### WHAT TO WORK ON
Below are the entries; transcribe them exactly and drop every picture.

•••

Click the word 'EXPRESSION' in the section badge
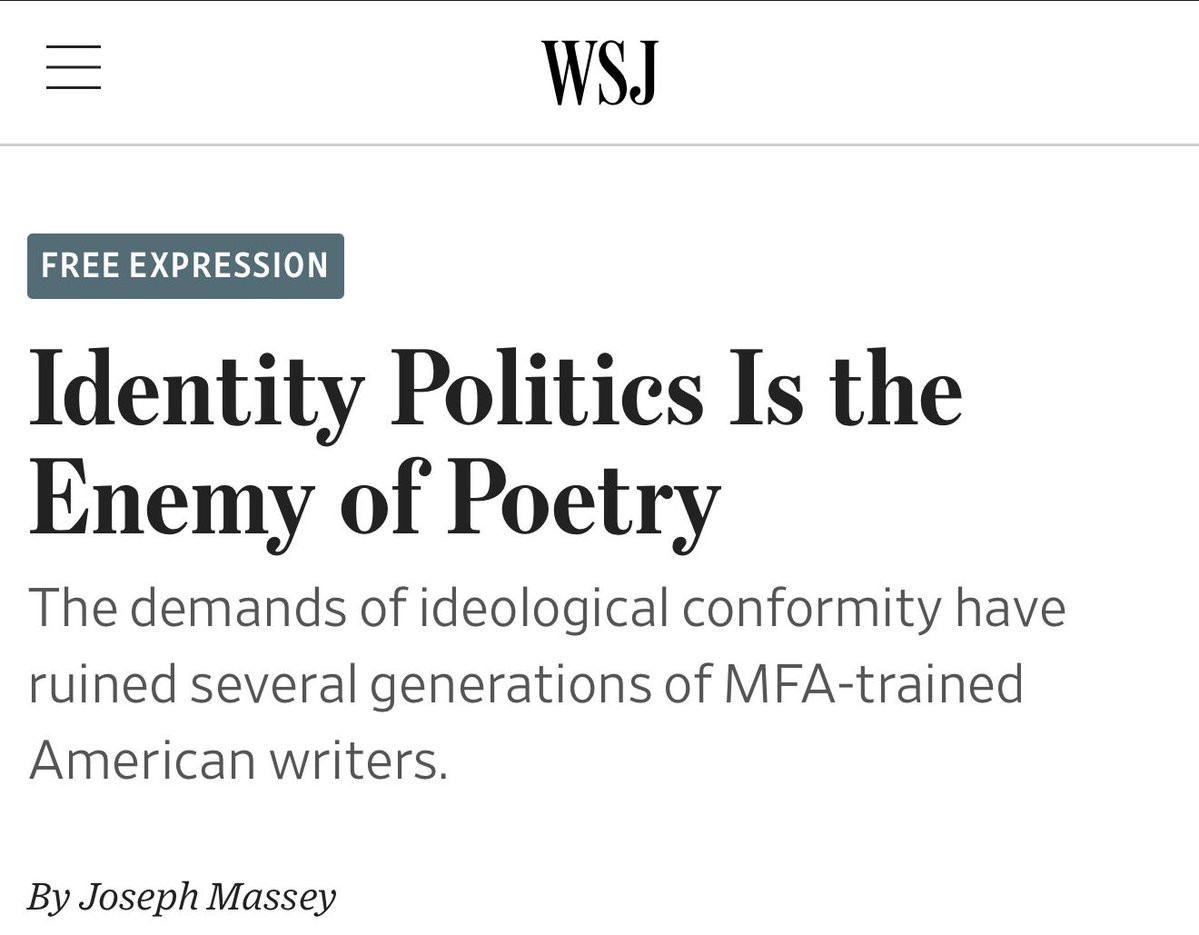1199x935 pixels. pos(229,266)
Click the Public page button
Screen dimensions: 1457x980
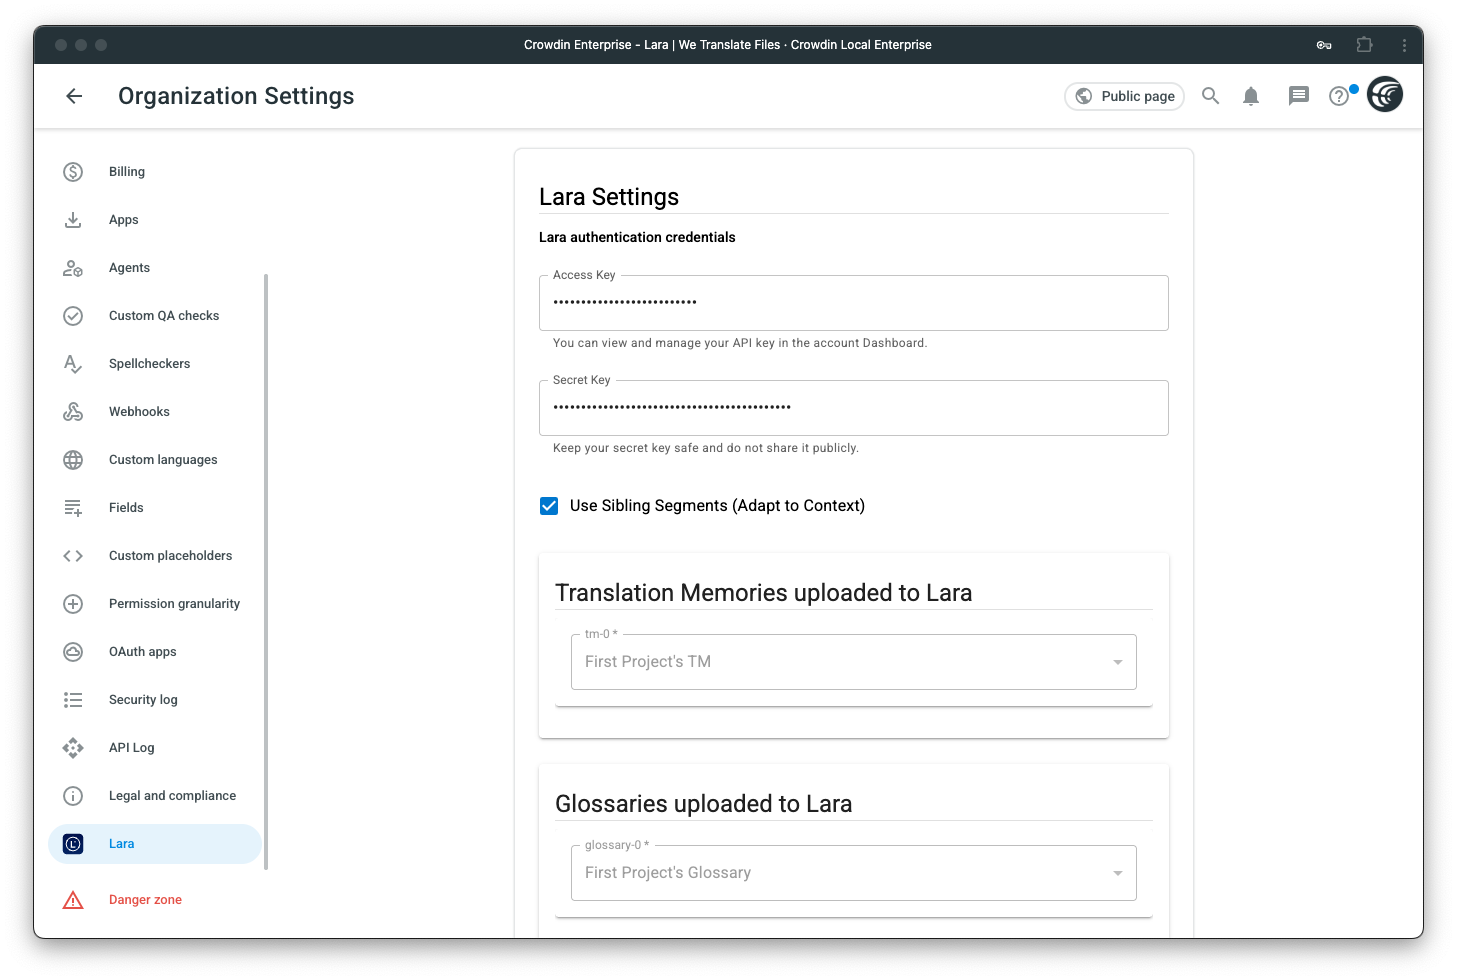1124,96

•••

### REPLY TO THE EXERCISE
Click the word 'EXPRESSION' in the section badge
1199x935 pixels. pos(229,266)
Click the Public page button
Screen dimensions: 1457x980
1124,96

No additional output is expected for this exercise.